1992, l’auteur Neal Stephenson imagine dans son roman le Samouraï virtuel le concept de «metaverse». Un espace numérique collectif, accessible grâce à des lunettes connectées. 2011, l’écrivain Ernest Cline signe Ready Player One, un best-seller mondial dans lequel la Terre, secouée par une crise énergétique et le changement climatique, est devenue si chaotique que la population se réfugie dans l’Oasis, un jeu vidéo aussi palpitant qu’addictif et ruineux. 2020, la pandémie de Covid-19 rend le numérique incontournable dans nos vies. Qu’il s’agisse d’apprendre, de travailler, de communiquer avec nos proches, et même de prendre l’apéro ou de vivre un concert. 2021, les plus grandes entreprises du secteur de la tech investissent des milliards de dollars dans le développement du metaverse, désireuses de repousser les limites du monde physique jusqu’à ce qu’univers réel et virtuel finissent par se confondre. Mark Zuckerberg annonce mettre les bouchées doubles pour que Facebook préempte ce nouvel eldorado. 10 000 personnes travaillent désormais sur la réalité virtuelle et augmentée au sein de la firme aux 86 milliards de dollars de chiffre d’affaires.

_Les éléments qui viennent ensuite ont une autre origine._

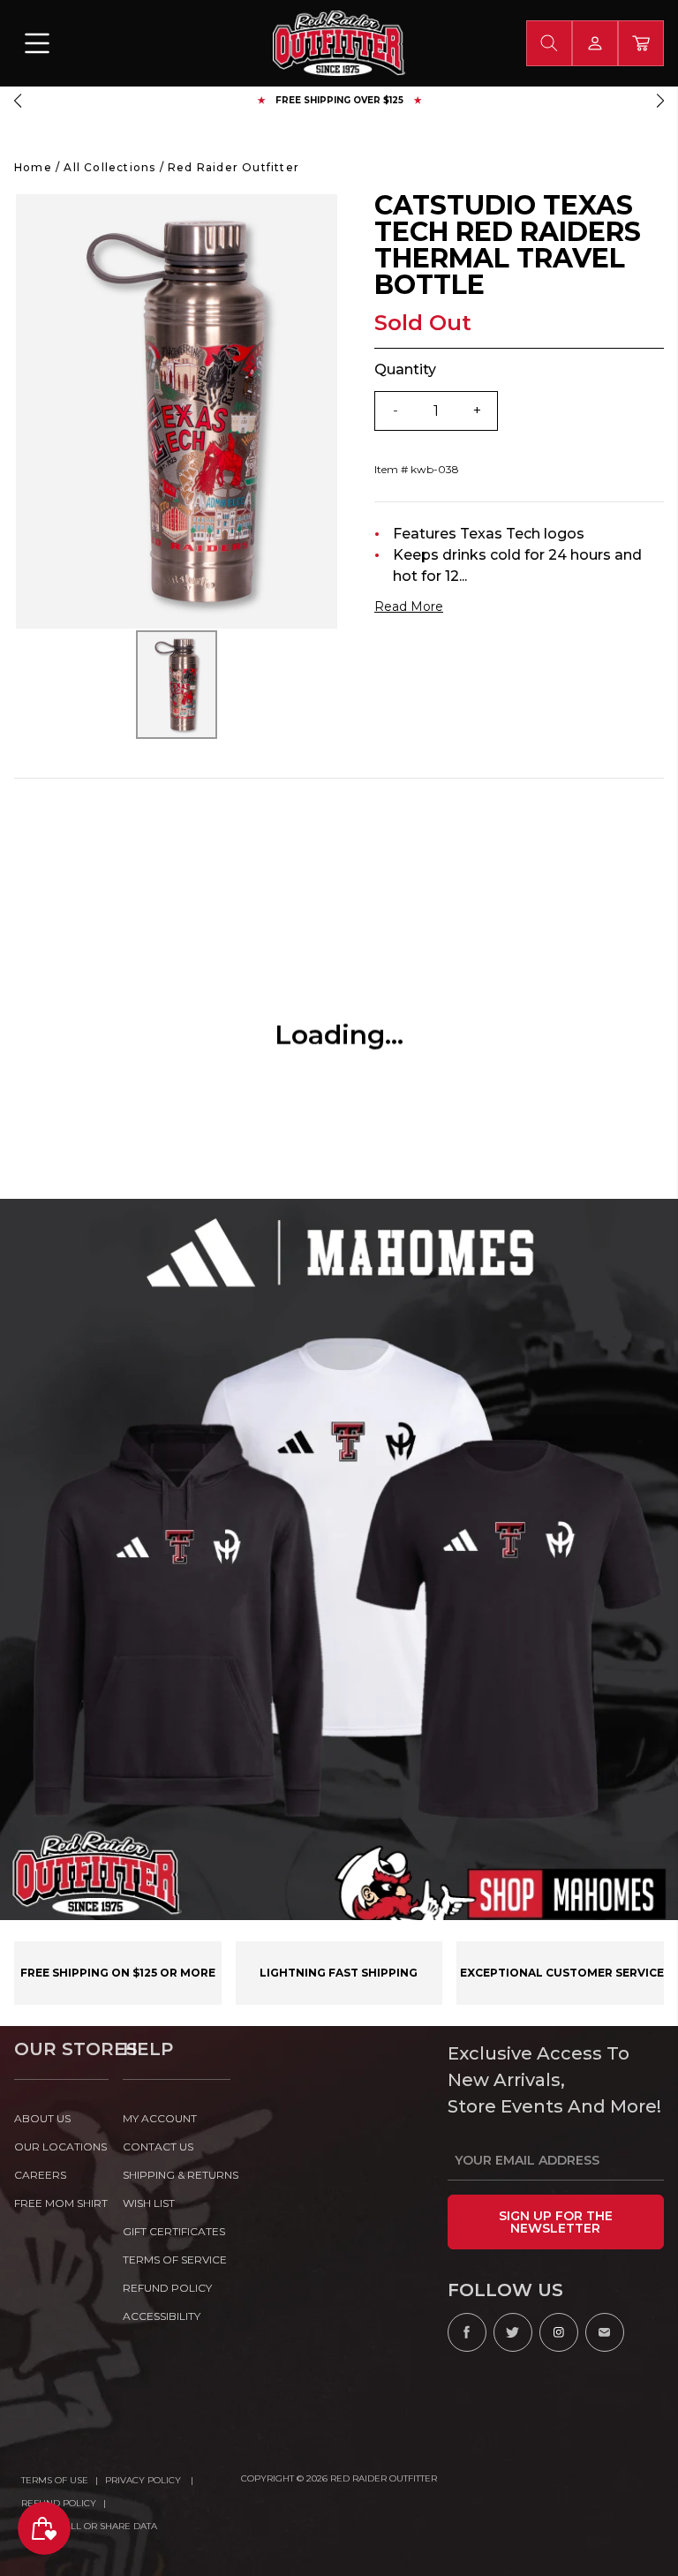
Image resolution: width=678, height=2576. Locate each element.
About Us (42, 2118)
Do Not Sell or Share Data (89, 2526)
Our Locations (60, 2146)
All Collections (109, 167)
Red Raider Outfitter (233, 167)
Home (33, 167)
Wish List (149, 2203)
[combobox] (549, 43)
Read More (408, 606)
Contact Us (158, 2146)
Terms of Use (54, 2480)
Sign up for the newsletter (556, 2222)
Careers (40, 2174)
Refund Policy (58, 2503)
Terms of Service (175, 2259)
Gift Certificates (174, 2231)
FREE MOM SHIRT (61, 2203)
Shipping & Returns (177, 2174)
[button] (17, 100)
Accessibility (161, 2316)
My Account (160, 2118)
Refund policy (167, 2287)
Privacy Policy (144, 2480)
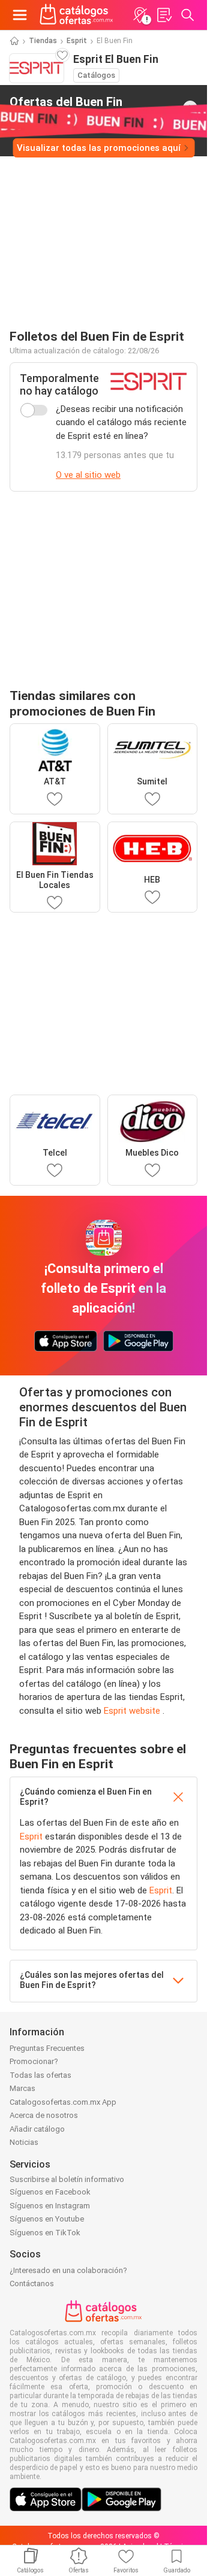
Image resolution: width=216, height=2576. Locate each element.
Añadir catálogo (37, 2129)
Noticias (24, 2142)
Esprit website (133, 1710)
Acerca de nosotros (44, 2115)
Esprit (77, 41)
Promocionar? (34, 2061)
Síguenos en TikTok (45, 2232)
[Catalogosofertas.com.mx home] (76, 15)
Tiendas (43, 41)
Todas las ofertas (40, 2075)
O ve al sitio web (88, 474)
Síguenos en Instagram (50, 2205)
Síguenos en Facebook (50, 2191)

Ce qui était de la pure science-fiction il y a trente ans n’a jamais été aussi proche de nous. Le metaverse est même déjà là. Avec l’ultra-populaire Fortnite (jeu de tir et de survie ayant réuni jusqu’à 15 millions de joueurs en simultané) mais aussi une myriade de jeux et d’acteurs moins connus mais tous décidés à se tailler la part du lion dans cet univers qui pourrait rapporter gros. Alors, plutôt que de lever systématiquement les yeux au ciel pour suivre Bezos, Musk et Branson dans leur conquête de l’espace, il devient urgent d’enfiler un casque de VR et de regarder ce qui se construit dans le cyberespace. La partie qui s’y joue est cruciale. Considérer qu’il s’agit simplement d’une distraction pour geeks, c’est laisser les géants de la Silicon Valley créer à leur image et dans leur intérêt le monde qui fusionnera peut-être avec le nôtre. Alors, chaque pixel du metaverse pourrait être pensé pour être rentable, monétisable. Faut-il plaider pour un monde virtuel public ? Est-il encore temps de penser collectivement cette extension de nos existences charnelles ? Il est urgent de rejoindre la partie, sinon ce sera game over.